If a column in a table is not at least 95% unique, then most likely the SQL Server Query Optimizer will not use a non-clustered index based on that column. Because of this, don’t add non-clustered indexes to columns that aren’t at least 95% unique. For example, a column with “yes” or “no” as the data won’t be at least 95% unique.
Keep the “width” of your indexes as narrow as possible, especially when creating composite (multi-column) indexes. This reduces the size of the index and reduces the number of reads required to read the index, boosting performance.
If possible, try to create indexes on columns that have integer values instead of characters. Integer values have less overhead than character values.
If you know that your application will be performing the same query over and over on the same table, consider creating a covering index on the table. A covering index includes all of the columns referenced in the query. Because of this, the index contains the data you are looking for and SQL Server doesn’t have to look up the actual data in the table, reducing logical and/or physical I/O. On the other hand, if the index gets too big (too many columns), this can increase I/O and degrade performance.
An index is only useful to a query if the WHERE clause of the query matches the column(s) that are leftmost in the index. So if you create a composite index, such as “City, State”, then a query such as “WHERE City = ‘Houston'” will use the index, but the query “WHERE STATE = ‘TX'” will not use the index.
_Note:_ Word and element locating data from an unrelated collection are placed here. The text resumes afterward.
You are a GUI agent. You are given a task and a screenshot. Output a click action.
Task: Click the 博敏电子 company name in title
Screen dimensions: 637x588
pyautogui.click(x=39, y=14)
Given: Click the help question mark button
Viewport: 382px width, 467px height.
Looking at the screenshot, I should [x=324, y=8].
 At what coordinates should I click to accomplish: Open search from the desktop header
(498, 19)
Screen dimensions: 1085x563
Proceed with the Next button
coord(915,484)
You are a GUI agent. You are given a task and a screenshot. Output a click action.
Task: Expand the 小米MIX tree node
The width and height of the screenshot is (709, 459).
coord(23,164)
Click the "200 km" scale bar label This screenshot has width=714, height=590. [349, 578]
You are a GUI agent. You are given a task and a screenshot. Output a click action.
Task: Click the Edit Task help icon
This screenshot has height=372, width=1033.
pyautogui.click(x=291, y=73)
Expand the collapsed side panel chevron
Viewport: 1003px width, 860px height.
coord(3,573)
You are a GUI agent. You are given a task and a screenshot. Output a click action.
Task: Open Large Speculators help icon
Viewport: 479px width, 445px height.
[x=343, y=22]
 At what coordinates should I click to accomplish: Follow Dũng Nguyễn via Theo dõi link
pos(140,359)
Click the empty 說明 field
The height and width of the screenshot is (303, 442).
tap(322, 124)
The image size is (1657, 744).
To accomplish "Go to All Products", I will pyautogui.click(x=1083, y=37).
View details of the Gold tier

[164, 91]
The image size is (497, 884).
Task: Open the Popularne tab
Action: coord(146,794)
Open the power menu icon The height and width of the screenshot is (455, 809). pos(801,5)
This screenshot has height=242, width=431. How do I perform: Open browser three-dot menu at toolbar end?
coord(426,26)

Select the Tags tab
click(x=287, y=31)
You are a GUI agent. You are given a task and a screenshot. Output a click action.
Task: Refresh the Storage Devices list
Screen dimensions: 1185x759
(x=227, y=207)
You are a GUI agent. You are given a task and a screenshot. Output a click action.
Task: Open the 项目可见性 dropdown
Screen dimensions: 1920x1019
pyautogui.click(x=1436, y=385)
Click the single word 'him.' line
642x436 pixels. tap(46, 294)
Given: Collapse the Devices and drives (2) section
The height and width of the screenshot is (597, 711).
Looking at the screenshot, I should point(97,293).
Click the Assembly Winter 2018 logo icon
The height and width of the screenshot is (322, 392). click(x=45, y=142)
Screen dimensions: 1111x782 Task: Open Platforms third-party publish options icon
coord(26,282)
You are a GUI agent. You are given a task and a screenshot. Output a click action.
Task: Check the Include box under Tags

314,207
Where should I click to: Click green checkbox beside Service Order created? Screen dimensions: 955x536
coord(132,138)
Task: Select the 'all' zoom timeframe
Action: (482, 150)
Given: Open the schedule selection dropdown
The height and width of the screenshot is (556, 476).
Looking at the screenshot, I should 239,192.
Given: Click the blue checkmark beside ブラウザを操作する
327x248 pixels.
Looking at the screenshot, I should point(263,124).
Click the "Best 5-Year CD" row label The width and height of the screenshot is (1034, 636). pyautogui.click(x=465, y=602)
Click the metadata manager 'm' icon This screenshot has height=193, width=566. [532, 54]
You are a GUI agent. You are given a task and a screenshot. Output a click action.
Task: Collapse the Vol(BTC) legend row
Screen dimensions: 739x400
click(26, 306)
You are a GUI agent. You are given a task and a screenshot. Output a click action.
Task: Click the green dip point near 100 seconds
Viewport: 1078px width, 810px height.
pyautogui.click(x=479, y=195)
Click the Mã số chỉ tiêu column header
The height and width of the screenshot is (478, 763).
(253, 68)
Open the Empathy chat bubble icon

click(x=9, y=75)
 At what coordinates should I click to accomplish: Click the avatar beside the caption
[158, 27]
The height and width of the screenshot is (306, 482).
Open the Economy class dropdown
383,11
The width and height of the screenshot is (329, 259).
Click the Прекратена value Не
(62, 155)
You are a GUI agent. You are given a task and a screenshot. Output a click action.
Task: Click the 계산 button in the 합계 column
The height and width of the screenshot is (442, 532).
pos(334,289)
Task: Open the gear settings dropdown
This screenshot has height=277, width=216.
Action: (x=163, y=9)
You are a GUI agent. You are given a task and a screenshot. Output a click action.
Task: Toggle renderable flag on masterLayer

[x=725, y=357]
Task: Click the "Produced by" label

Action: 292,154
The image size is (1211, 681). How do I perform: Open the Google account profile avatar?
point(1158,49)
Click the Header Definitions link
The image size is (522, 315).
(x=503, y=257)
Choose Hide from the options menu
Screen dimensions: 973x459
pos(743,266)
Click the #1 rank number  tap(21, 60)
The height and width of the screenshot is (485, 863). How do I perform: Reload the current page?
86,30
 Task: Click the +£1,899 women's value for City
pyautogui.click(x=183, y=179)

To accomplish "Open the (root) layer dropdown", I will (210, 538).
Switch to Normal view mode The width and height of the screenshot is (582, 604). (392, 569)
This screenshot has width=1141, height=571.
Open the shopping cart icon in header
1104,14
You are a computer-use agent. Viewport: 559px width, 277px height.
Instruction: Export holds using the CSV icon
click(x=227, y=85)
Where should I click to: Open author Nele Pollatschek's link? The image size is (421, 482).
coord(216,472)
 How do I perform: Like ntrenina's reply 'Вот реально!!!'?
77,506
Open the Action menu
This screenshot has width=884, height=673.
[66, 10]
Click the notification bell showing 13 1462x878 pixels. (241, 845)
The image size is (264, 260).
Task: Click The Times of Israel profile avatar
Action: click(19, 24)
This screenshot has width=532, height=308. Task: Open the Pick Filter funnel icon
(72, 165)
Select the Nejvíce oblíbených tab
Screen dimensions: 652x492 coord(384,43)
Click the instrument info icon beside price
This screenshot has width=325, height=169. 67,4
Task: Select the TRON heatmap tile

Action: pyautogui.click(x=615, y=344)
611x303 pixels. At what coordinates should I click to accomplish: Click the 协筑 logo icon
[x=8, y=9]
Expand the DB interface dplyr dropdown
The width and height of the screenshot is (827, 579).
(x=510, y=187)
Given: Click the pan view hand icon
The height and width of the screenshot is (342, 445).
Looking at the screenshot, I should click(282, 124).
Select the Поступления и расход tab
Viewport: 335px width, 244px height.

Generally, if a table needs only one index, make it a clustered index. If a table needs more than one index, then you have no choice but to use non-clustered indexes. By following the above recommendations, you will be well on your way to selecting the optimum indexes for your tables.
What to Do Next?
This article has a lot of information, but on the other hand, it has barely touched the surface when it comes to performance tuning and optimization. Reading this article has been your first step. Now its time for you to take the next step, and that is to learn all you can about how SQL Server works internally and the tools described in this article. Remember, SQL Server performance tuning is more of an art than a science, and only through the mastery of the basics, and experience, can you become an expert at SQL Server performance tuning.